◆ Exercise aim: Output all of the data below exactly as given.

--------------------------------------------------

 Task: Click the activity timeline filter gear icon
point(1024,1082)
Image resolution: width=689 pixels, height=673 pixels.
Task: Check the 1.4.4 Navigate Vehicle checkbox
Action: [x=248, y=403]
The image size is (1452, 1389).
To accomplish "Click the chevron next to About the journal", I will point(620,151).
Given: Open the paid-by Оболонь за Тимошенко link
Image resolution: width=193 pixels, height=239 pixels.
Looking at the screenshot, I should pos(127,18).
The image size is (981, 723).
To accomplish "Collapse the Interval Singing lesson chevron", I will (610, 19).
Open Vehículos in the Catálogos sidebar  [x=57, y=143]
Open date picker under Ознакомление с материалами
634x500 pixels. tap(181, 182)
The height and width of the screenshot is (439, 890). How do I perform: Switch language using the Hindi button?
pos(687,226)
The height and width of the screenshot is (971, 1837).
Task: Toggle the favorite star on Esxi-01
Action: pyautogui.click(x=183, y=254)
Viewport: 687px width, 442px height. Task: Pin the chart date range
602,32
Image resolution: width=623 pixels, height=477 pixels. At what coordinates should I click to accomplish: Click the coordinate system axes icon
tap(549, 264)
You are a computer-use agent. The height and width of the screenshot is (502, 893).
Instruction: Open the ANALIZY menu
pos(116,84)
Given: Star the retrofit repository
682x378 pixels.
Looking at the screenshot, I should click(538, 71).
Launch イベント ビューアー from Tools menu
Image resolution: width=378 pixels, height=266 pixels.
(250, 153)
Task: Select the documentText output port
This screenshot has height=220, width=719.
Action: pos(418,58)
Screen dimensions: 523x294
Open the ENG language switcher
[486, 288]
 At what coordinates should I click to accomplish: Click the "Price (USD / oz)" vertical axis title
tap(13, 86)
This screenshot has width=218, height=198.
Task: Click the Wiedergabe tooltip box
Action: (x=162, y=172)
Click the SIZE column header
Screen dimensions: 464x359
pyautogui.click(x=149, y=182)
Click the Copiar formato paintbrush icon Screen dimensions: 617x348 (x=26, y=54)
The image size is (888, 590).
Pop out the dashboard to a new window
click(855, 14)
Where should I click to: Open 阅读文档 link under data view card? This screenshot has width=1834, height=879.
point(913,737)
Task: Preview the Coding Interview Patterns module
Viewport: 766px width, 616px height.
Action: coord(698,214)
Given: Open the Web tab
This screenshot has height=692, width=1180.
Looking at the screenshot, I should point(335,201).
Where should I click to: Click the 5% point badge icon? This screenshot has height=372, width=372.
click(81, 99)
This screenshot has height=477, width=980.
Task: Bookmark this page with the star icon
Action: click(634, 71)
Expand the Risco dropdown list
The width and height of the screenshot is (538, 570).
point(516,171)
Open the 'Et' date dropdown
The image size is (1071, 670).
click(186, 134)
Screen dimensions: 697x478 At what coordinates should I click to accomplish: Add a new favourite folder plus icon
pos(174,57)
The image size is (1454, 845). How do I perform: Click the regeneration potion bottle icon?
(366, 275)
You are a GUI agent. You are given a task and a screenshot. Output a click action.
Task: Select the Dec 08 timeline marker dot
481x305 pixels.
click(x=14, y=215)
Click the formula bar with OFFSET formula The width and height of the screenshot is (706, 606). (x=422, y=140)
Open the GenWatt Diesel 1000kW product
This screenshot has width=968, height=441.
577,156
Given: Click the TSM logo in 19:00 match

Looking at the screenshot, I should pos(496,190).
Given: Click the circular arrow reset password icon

--------------------------------------------------

◆ Answer space:
 Task: Click the activity timeline filter gear icon
point(1024,1082)
Image resolution: width=689 pixels, height=673 pixels.
Task: Check the 1.4.4 Navigate Vehicle checkbox
Action: [x=248, y=403]
The image size is (1452, 1389).
To accomplish "Click the chevron next to About the journal", I will point(620,151).
Given: Open the paid-by Оболонь за Тимошенко link
Image resolution: width=193 pixels, height=239 pixels.
Looking at the screenshot, I should pos(127,18).
The image size is (981, 723).
To accomplish "Collapse the Interval Singing lesson chevron", I will (610, 19).
Open Vehículos in the Catálogos sidebar  [x=57, y=143]
Open date picker under Ознакомление с материалами
634x500 pixels. tap(181, 182)
The height and width of the screenshot is (439, 890). How do I perform: Switch language using the Hindi button?
pos(687,226)
The height and width of the screenshot is (971, 1837).
Task: Toggle the favorite star on Esxi-01
Action: pyautogui.click(x=183, y=254)
Viewport: 687px width, 442px height. Task: Pin the chart date range
602,32
Image resolution: width=623 pixels, height=477 pixels. At what coordinates should I click to accomplish: Click the coordinate system axes icon
tap(549, 264)
You are a computer-use agent. The height and width of the screenshot is (502, 893).
Instruction: Open the ANALIZY menu
pos(116,84)
Given: Star the retrofit repository
682x378 pixels.
Looking at the screenshot, I should click(538, 71).
Launch イベント ビューアー from Tools menu
Image resolution: width=378 pixels, height=266 pixels.
(250, 153)
Task: Select the documentText output port
This screenshot has height=220, width=719.
Action: pos(418,58)
Screen dimensions: 523x294
Open the ENG language switcher
[486, 288]
 At what coordinates should I click to accomplish: Click the "Price (USD / oz)" vertical axis title
tap(13, 86)
This screenshot has width=218, height=198.
Task: Click the Wiedergabe tooltip box
Action: (x=162, y=172)
Click the SIZE column header
Screen dimensions: 464x359
pyautogui.click(x=149, y=182)
Click the Copiar formato paintbrush icon Screen dimensions: 617x348 (x=26, y=54)
The image size is (888, 590).
Pop out the dashboard to a new window
click(855, 14)
Where should I click to: Open 阅读文档 link under data view card? This screenshot has width=1834, height=879.
point(913,737)
Task: Preview the Coding Interview Patterns module
Viewport: 766px width, 616px height.
Action: coord(698,214)
Given: Open the Web tab
This screenshot has height=692, width=1180.
Looking at the screenshot, I should point(335,201).
Where should I click to: Click the 5% point badge icon? This screenshot has height=372, width=372.
click(81, 99)
This screenshot has height=477, width=980.
Task: Bookmark this page with the star icon
Action: click(634, 71)
Expand the Risco dropdown list
The width and height of the screenshot is (538, 570).
point(516,171)
Open the 'Et' date dropdown
The image size is (1071, 670).
click(186, 134)
Screen dimensions: 697x478 At what coordinates should I click to accomplish: Add a new favourite folder plus icon
pos(174,57)
The image size is (1454, 845). How do I perform: Click the regeneration potion bottle icon?
(366, 275)
You are a GUI agent. You are given a task and a screenshot. Output a click action.
Task: Select the Dec 08 timeline marker dot
481x305 pixels.
click(x=14, y=215)
Click the formula bar with OFFSET formula The width and height of the screenshot is (706, 606). (x=422, y=140)
Open the GenWatt Diesel 1000kW product
This screenshot has width=968, height=441.
577,156
Given: Click the TSM logo in 19:00 match

Looking at the screenshot, I should pos(496,190).
Given: Click the circular arrow reset password icon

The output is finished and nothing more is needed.